__Assigned task__
Write out the lines below exactly, beginning at the one with "Click the 'November 14th' end date" and stopping after the one with "Viewport: 277px width, 207px height."; the pictures are not copied.

__Recorded data__
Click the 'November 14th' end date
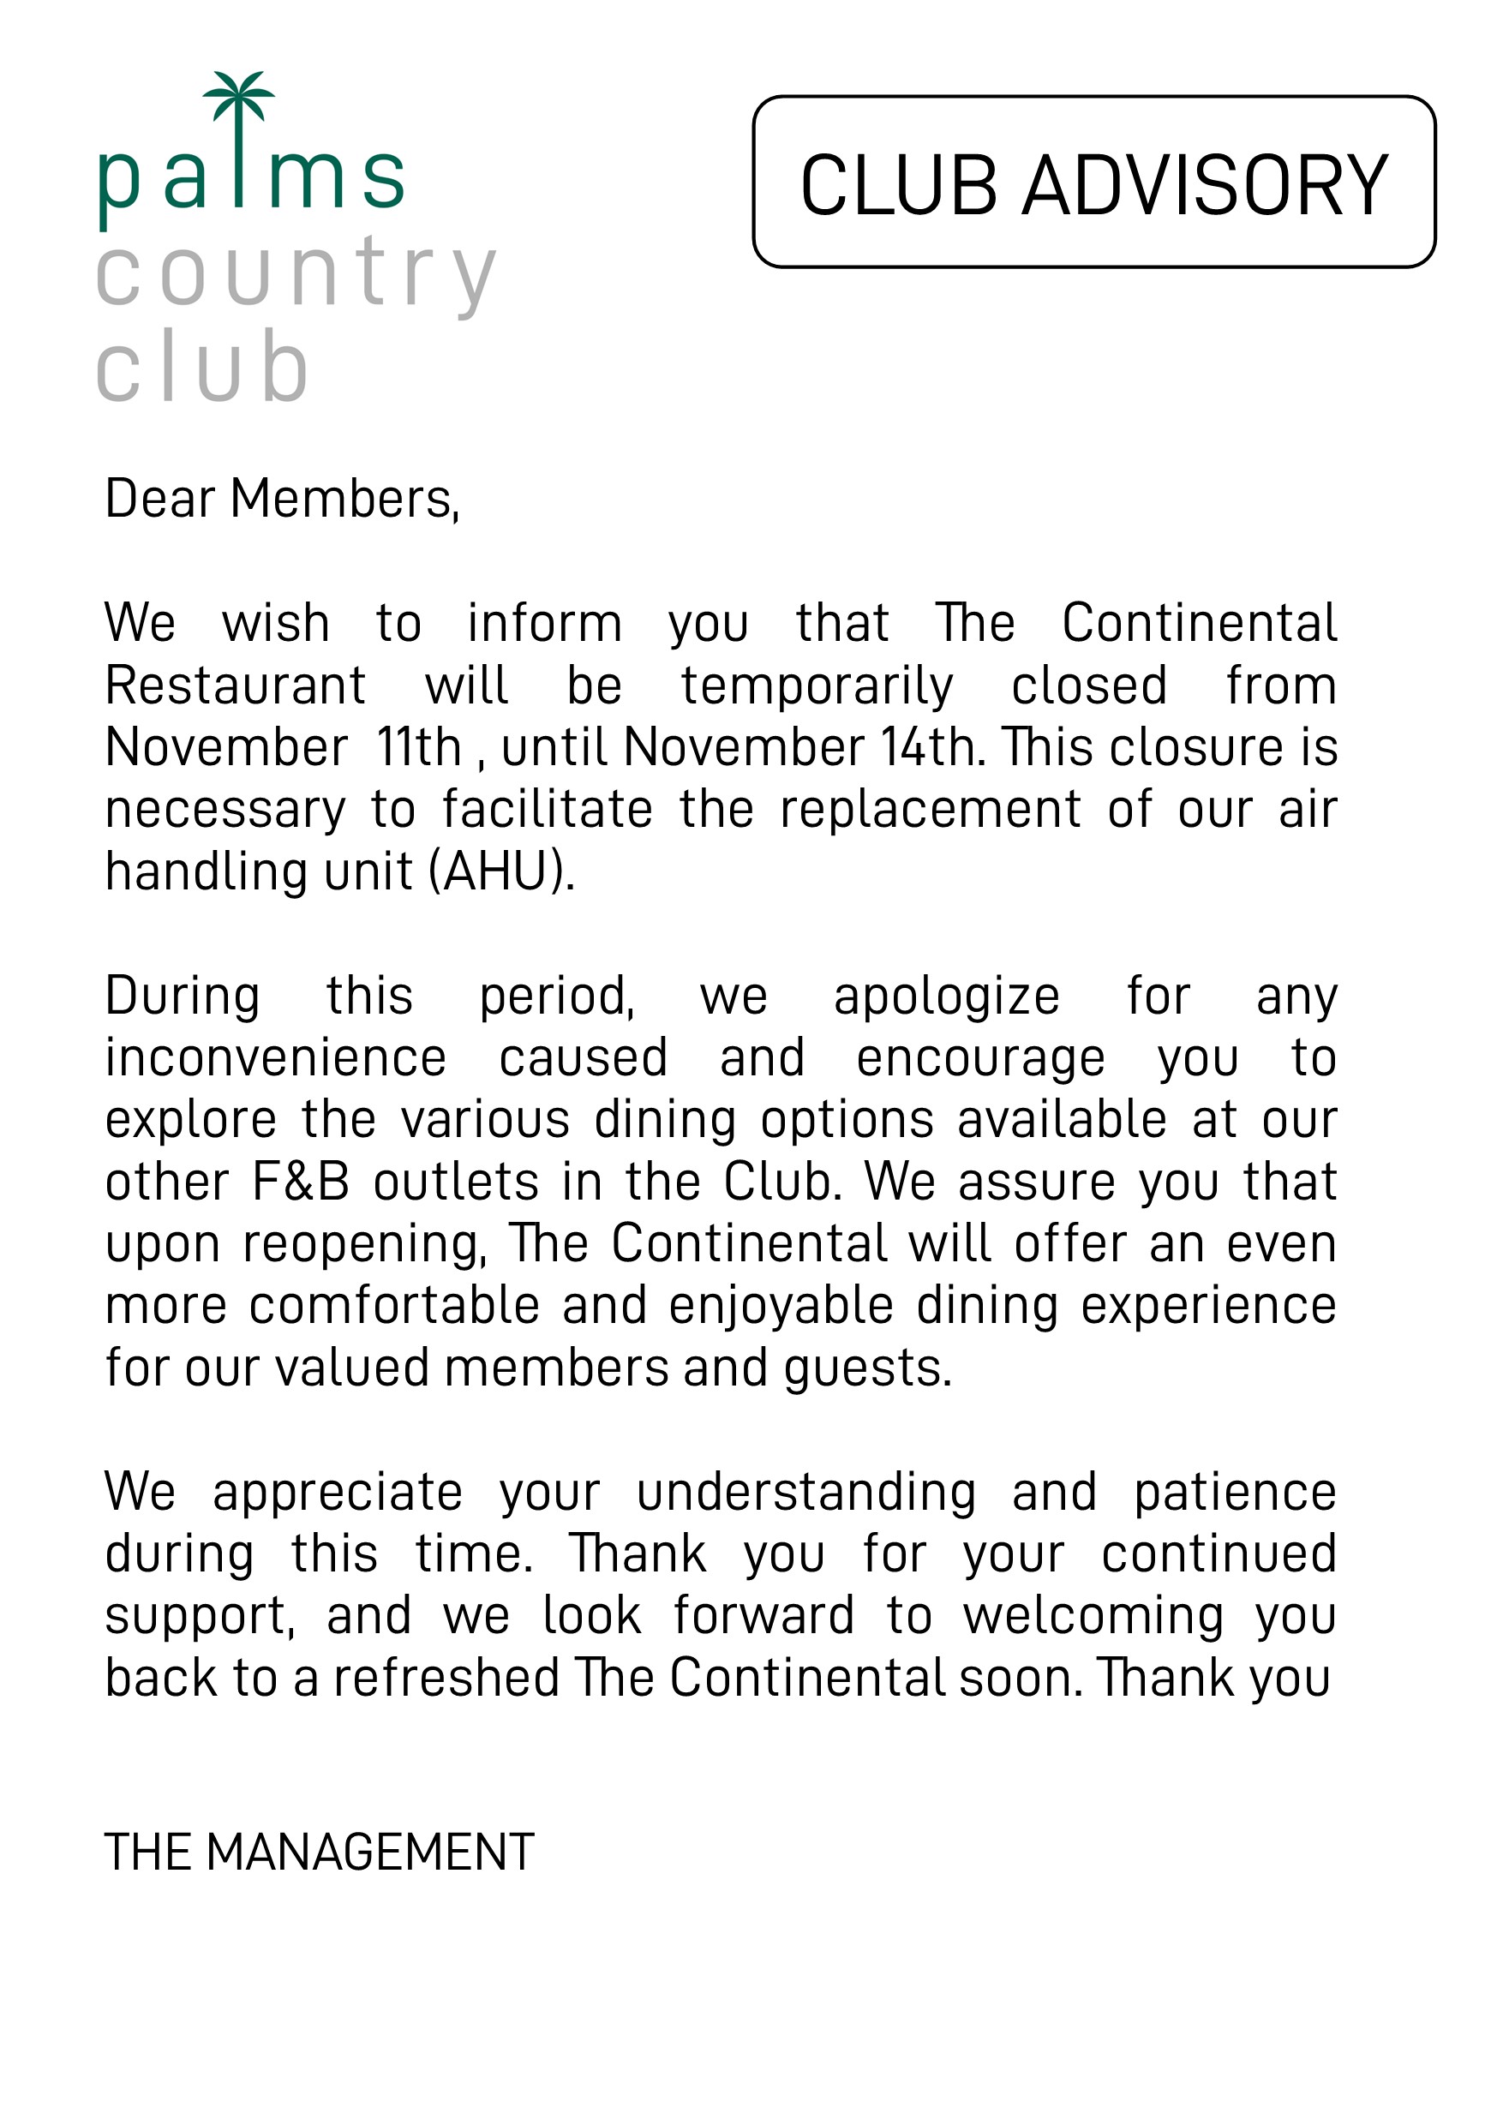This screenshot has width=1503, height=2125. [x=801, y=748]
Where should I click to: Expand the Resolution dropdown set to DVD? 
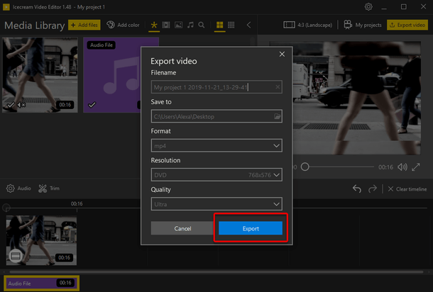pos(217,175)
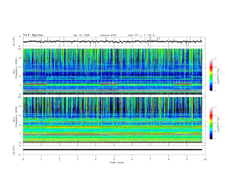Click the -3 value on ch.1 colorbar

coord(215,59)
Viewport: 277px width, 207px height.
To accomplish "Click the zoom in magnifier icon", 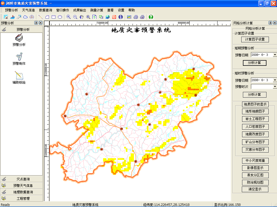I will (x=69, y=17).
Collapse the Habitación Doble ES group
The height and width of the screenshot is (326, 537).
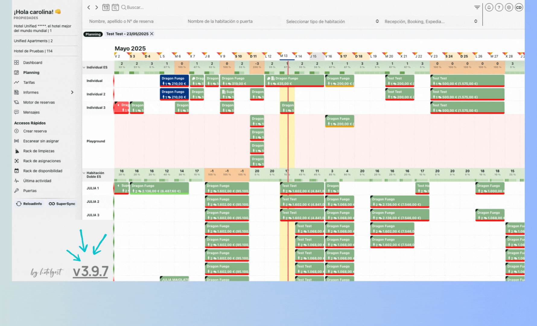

---

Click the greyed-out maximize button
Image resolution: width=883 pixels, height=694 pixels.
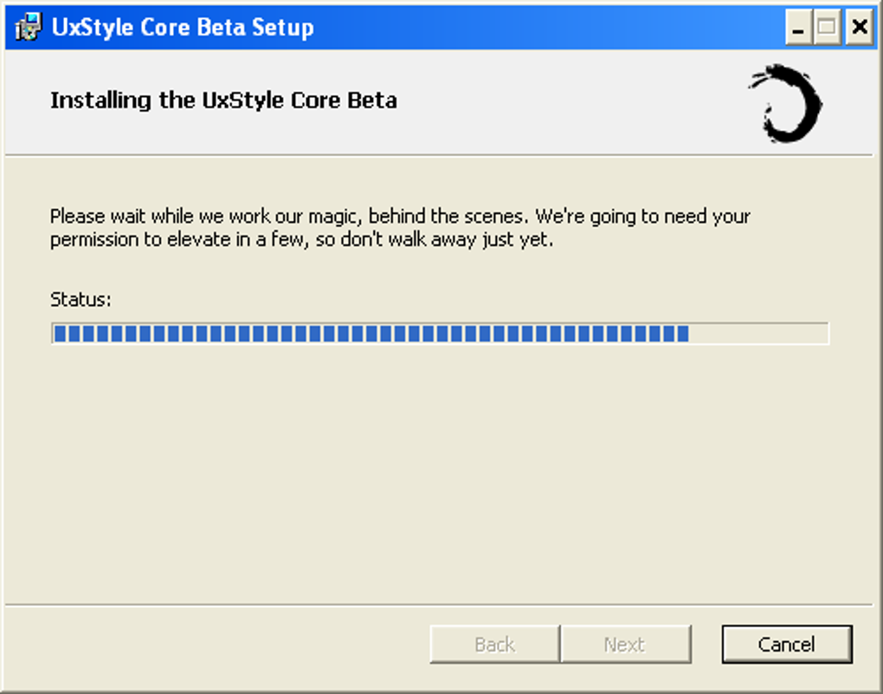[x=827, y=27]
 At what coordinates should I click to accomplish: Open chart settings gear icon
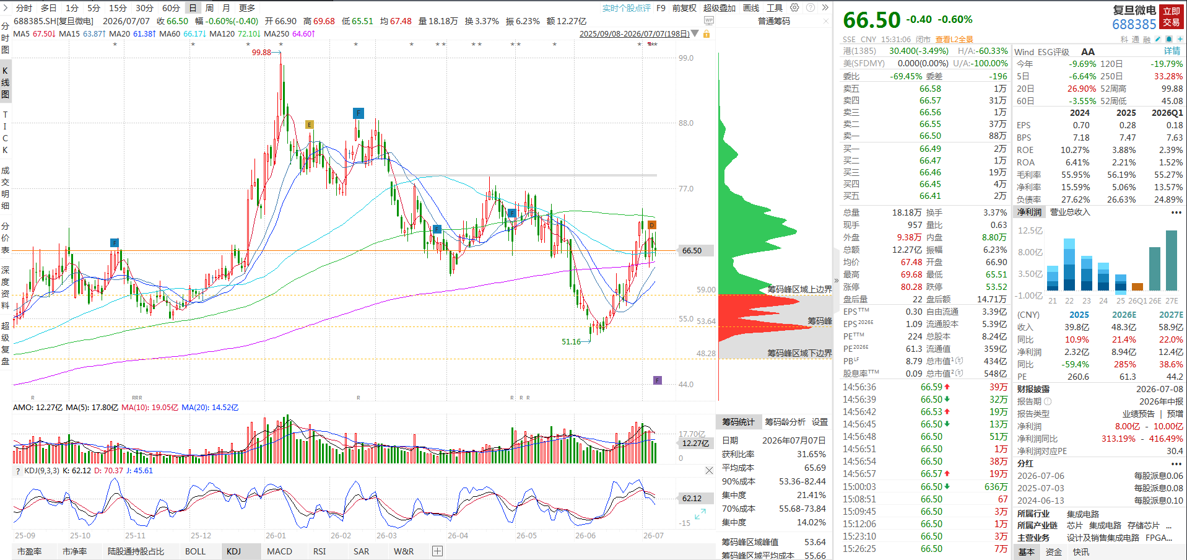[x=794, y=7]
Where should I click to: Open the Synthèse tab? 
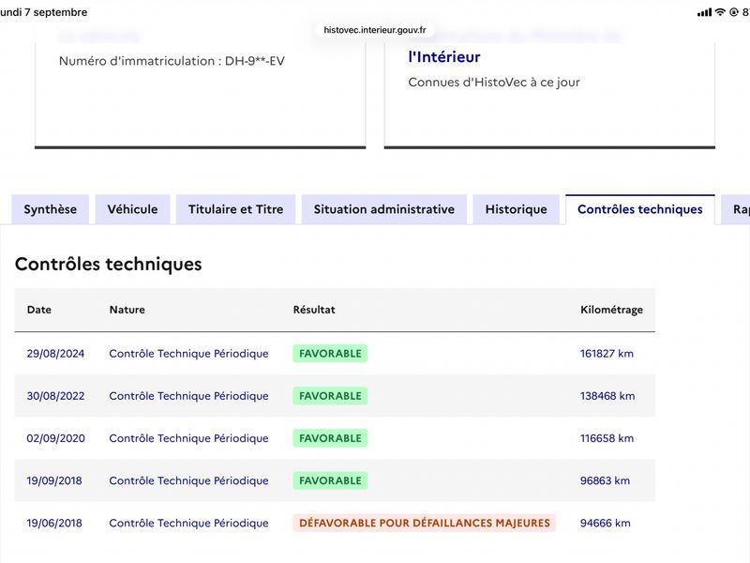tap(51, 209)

__Answer box__
Click the 'November 14th' end date
This screenshot has width=1503, height=2125. [x=801, y=748]
Where should I click to: Expand the Resolution dropdown set to DVD? 
pos(217,175)
Click the -3 value on ch.1 colorbar

coord(215,59)
Viewport: 277px width, 207px height.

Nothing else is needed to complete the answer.